(Recorded data)
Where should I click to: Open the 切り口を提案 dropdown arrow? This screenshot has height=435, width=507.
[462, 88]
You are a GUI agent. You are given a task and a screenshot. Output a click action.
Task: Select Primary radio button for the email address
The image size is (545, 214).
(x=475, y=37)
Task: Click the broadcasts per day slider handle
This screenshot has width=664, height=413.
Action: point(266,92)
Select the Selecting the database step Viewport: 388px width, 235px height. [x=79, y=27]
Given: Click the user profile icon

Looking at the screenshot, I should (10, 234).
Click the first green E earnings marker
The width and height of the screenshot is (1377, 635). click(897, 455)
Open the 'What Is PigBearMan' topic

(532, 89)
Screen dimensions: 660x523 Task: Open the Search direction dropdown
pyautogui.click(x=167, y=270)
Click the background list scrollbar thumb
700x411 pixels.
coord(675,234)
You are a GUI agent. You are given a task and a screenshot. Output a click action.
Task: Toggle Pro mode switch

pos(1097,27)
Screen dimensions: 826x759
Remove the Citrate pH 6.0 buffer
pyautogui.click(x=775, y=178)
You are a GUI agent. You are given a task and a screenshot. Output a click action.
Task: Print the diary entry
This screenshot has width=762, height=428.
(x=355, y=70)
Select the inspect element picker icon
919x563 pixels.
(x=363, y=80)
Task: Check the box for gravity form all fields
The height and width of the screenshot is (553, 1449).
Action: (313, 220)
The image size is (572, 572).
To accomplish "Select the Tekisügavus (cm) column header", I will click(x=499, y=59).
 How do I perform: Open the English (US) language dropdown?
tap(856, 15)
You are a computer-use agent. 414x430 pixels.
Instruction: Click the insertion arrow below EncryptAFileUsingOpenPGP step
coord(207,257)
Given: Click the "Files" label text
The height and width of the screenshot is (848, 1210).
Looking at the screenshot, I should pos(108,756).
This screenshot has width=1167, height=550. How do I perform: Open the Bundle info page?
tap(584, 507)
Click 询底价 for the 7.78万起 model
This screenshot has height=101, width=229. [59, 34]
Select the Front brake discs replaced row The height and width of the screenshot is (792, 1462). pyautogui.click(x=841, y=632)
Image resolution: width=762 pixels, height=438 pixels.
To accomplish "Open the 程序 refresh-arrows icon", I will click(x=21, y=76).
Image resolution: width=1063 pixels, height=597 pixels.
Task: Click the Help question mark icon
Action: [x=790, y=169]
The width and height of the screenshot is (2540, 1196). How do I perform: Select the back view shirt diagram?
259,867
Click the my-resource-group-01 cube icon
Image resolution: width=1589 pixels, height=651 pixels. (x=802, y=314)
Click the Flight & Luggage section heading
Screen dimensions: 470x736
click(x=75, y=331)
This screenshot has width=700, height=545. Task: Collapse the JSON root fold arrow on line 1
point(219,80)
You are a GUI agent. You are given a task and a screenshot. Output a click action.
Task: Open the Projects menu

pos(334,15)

> _REQUIRED ACTION_
Going line by line, set down the data above exactly as given.

> _EXPECTED ANSWER_
Where should I click to: Open the 切り口を提案 dropdown arrow? This screenshot has height=435, width=507.
[462, 88]
You are a GUI agent. You are given a task and a screenshot. Output a click action.
Task: Select Primary radio button for the email address
The image size is (545, 214).
(x=475, y=37)
Task: Click the broadcasts per day slider handle
This screenshot has width=664, height=413.
Action: point(266,92)
Select the Selecting the database step Viewport: 388px width, 235px height. [x=79, y=27]
Given: Click the user profile icon

Looking at the screenshot, I should (10, 234).
Click the first green E earnings marker
The width and height of the screenshot is (1377, 635). click(897, 455)
Open the 'What Is PigBearMan' topic

(532, 89)
Screen dimensions: 660x523 Task: Open the Search direction dropdown
pyautogui.click(x=167, y=270)
Click the background list scrollbar thumb
700x411 pixels.
coord(675,234)
You are a GUI agent. You are given a task and a screenshot. Output a click action.
Task: Toggle Pro mode switch

pos(1097,27)
Screen dimensions: 826x759
Remove the Citrate pH 6.0 buffer
pyautogui.click(x=775, y=178)
You are a GUI agent. You are given a task and a screenshot. Output a click action.
Task: Print the diary entry
This screenshot has width=762, height=428.
(x=355, y=70)
Select the inspect element picker icon
919x563 pixels.
(x=363, y=80)
Task: Check the box for gravity form all fields
The height and width of the screenshot is (553, 1449).
Action: (313, 220)
The image size is (572, 572).
To accomplish "Select the Tekisügavus (cm) column header", I will click(x=499, y=59).
 How do I perform: Open the English (US) language dropdown?
tap(856, 15)
You are a computer-use agent. 414x430 pixels.
Instruction: Click the insertion arrow below EncryptAFileUsingOpenPGP step
coord(207,257)
Given: Click the "Files" label text
The height and width of the screenshot is (848, 1210).
Looking at the screenshot, I should pos(108,756).
This screenshot has width=1167, height=550. How do I perform: Open the Bundle info page?
tap(584, 507)
Click 询底价 for the 7.78万起 model
This screenshot has height=101, width=229. [59, 34]
Select the Front brake discs replaced row The height and width of the screenshot is (792, 1462). pyautogui.click(x=841, y=632)
Image resolution: width=762 pixels, height=438 pixels.
To accomplish "Open the 程序 refresh-arrows icon", I will click(x=21, y=76).
Image resolution: width=1063 pixels, height=597 pixels.
Task: Click the Help question mark icon
Action: [x=790, y=169]
The width and height of the screenshot is (2540, 1196). How do I perform: Select the back view shirt diagram?
259,867
Click the my-resource-group-01 cube icon
Image resolution: width=1589 pixels, height=651 pixels. (x=802, y=314)
Click the Flight & Luggage section heading
Screen dimensions: 470x736
click(x=75, y=331)
This screenshot has width=700, height=545. Task: Collapse the JSON root fold arrow on line 1
point(219,80)
You are a GUI agent. You are given a task and a screenshot. Output a click action.
Task: Open the Projects menu

pos(334,15)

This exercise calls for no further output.